I bet you have been looking forward to this day!
Treat meals can add excitement to your Metabolic Balance experience, and also allow for greater flexibility with social events. But its not only about flexibily, its about challenging metabolism, and testing for food tolerances.
When having a meal off plan it is important to take note of the following:
You may enjoy a treat meal once a week. As always start your treat
meal with a little protein.
Drink extra water before and after a treat meal.
If the meal lasts longer than one hour, please take a break of at least 15
minutes between courses, during which you may only drink water. Then
continue your meal again with a bite of protein.
If you are eating out, take a few nuts or some cheese with you – so that
you can have a protein portion ‘on–the-go’.
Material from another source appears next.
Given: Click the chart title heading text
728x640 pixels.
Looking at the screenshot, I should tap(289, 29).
For the remaining two meals that day, omit fruit and additional starchy
products, like bread. But still have your ‘apple a day’.
Avoid rich, heavy sauces and carbohydrate-rich side dishes.
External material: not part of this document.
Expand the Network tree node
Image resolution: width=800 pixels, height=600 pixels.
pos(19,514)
If you enjoy chocolate; always opt for a minimum of 70 % cocoa content,
eat only a small amount and really savour the taste.
Limit your consumption of alcoholic drinks and remember to drink
plenty of water alongside any alcohol.
Alcohol – You can enjoy a glass of alcohol, but do try and limit it. If you are needing to be gluten-free on your plan, then I suggest avoiding beer. Remember to drink plenty of water alongside any alcohol.
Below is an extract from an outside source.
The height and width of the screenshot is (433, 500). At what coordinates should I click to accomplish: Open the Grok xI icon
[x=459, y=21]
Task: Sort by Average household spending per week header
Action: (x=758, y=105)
After the meal – Keep a record of what you had for your treat meal and take note of how you feel afterwards. This helps us moving forward into phase 4. Note is you experienced any bloating or wind, extra fatigue, increased anxiety, sleeplessness, or bowel complaints.
Remember – Enjoy your treat meals! But don’t go ‘all out’. Keep it modest. Watch your portion size. Savour every mouthful without guilt!
Once the treat meal is over, get back onto your plan with subsequent meals. Try not to make your treat meal a treat day, or a treat weekend.